◆ Instructions for the task ◆
Please print the entries below exactly, from the line with "is (1568, 630)." through the line with "Open Értékesítés sidebar", including both of those lines and leaving out all others.

Recorded data
==================================================

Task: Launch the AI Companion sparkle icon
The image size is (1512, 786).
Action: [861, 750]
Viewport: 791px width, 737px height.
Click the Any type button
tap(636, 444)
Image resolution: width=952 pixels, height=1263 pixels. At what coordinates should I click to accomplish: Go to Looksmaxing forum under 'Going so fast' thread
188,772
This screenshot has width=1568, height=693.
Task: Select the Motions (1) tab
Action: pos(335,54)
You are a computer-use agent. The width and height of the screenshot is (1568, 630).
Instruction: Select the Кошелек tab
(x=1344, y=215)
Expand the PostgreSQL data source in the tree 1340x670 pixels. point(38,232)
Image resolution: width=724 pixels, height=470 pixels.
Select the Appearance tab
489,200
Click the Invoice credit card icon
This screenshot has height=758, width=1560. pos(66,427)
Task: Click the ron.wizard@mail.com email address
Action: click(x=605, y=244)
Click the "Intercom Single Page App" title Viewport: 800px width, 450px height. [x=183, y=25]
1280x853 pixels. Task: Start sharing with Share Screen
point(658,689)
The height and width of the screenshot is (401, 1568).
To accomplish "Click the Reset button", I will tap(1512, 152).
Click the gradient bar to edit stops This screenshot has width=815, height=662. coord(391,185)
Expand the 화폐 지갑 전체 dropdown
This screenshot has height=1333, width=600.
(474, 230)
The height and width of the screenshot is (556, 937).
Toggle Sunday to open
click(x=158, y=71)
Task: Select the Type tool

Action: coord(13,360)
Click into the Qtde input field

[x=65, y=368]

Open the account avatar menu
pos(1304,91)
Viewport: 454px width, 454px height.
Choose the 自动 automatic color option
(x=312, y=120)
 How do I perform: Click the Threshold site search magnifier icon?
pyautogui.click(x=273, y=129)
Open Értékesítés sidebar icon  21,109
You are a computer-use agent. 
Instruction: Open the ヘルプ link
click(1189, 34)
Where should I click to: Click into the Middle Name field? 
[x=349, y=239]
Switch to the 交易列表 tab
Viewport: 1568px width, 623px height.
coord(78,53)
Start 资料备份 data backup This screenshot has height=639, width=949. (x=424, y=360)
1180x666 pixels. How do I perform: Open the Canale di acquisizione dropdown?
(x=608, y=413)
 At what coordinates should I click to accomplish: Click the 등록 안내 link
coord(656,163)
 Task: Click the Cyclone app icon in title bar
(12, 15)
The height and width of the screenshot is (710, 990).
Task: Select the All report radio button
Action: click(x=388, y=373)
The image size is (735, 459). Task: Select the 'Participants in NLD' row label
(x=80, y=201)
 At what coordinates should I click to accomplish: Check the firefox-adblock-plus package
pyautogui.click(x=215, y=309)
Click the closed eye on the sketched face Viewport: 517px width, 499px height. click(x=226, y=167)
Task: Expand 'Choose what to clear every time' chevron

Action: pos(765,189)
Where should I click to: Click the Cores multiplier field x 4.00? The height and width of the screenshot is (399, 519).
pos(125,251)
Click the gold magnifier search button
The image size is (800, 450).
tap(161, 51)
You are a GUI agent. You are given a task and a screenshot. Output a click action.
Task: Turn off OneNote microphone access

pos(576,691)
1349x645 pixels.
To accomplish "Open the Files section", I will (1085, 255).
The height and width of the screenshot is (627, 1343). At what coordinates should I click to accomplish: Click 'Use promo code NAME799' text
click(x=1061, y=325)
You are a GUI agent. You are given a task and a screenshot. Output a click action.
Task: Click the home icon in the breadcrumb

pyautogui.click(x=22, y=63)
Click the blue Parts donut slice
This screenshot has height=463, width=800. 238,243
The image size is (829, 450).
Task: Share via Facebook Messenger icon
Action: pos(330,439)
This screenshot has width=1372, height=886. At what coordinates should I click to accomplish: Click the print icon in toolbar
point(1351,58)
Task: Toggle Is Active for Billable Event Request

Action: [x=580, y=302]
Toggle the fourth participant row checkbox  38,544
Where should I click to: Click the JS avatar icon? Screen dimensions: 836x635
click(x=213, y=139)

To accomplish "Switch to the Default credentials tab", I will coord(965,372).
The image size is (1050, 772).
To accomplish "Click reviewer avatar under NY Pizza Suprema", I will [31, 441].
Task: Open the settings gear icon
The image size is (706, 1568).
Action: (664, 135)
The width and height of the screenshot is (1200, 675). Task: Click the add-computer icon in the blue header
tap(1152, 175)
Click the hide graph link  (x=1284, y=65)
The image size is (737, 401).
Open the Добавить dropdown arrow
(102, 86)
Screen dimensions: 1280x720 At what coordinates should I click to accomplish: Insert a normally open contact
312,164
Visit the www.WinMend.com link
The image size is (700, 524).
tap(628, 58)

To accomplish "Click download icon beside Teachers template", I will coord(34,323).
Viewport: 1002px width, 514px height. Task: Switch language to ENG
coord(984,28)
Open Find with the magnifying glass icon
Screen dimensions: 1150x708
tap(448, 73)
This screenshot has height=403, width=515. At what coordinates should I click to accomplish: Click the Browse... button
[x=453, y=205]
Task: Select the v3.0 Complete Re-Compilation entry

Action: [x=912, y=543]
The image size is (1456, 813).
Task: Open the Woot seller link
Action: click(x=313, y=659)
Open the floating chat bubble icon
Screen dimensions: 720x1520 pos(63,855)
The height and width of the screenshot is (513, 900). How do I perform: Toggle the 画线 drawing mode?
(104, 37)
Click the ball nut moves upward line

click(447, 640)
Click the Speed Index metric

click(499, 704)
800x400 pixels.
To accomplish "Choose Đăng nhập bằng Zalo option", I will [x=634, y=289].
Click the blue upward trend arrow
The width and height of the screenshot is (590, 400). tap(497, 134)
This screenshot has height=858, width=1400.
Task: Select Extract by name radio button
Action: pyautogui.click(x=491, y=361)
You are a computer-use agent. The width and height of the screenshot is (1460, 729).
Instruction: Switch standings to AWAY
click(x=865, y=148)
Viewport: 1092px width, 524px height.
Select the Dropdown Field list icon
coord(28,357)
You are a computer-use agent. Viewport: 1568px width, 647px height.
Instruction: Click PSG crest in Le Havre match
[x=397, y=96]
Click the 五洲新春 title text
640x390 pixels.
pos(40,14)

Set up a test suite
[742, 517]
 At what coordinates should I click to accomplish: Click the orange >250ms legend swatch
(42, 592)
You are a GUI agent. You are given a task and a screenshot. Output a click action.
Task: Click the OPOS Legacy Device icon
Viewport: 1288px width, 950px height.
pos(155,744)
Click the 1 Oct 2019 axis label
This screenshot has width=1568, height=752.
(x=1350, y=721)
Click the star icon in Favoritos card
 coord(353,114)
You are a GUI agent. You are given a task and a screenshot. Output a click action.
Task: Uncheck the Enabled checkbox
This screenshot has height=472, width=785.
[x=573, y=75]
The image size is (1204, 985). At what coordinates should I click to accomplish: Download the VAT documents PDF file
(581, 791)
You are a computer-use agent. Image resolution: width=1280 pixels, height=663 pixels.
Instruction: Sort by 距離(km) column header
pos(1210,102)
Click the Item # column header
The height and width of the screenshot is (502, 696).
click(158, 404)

==================================================

◆ Output of the exercise ◆
You are a computer-use agent. The width and height of the screenshot is (1568, 630).
Instruction: Select the Кошелек tab
(x=1344, y=215)
Expand the PostgreSQL data source in the tree 1340x670 pixels. point(38,232)
Image resolution: width=724 pixels, height=470 pixels.
Select the Appearance tab
489,200
Click the Invoice credit card icon
This screenshot has height=758, width=1560. pos(66,427)
Task: Click the ron.wizard@mail.com email address
Action: click(x=605, y=244)
Click the "Intercom Single Page App" title Viewport: 800px width, 450px height. [x=183, y=25]
1280x853 pixels. Task: Start sharing with Share Screen
point(658,689)
The height and width of the screenshot is (401, 1568).
To accomplish "Click the Reset button", I will tap(1512, 152).
Click the gradient bar to edit stops This screenshot has width=815, height=662. coord(391,185)
Expand the 화폐 지갑 전체 dropdown
This screenshot has height=1333, width=600.
(474, 230)
The height and width of the screenshot is (556, 937).
Toggle Sunday to open
click(x=158, y=71)
Task: Select the Type tool

Action: coord(13,360)
Click into the Qtde input field

[x=65, y=368]

Open the account avatar menu
pos(1304,91)
Viewport: 454px width, 454px height.
Choose the 自动 automatic color option
(x=312, y=120)
 How do I perform: Click the Threshold site search magnifier icon?
pyautogui.click(x=273, y=129)
Open Értékesítés sidebar icon  21,109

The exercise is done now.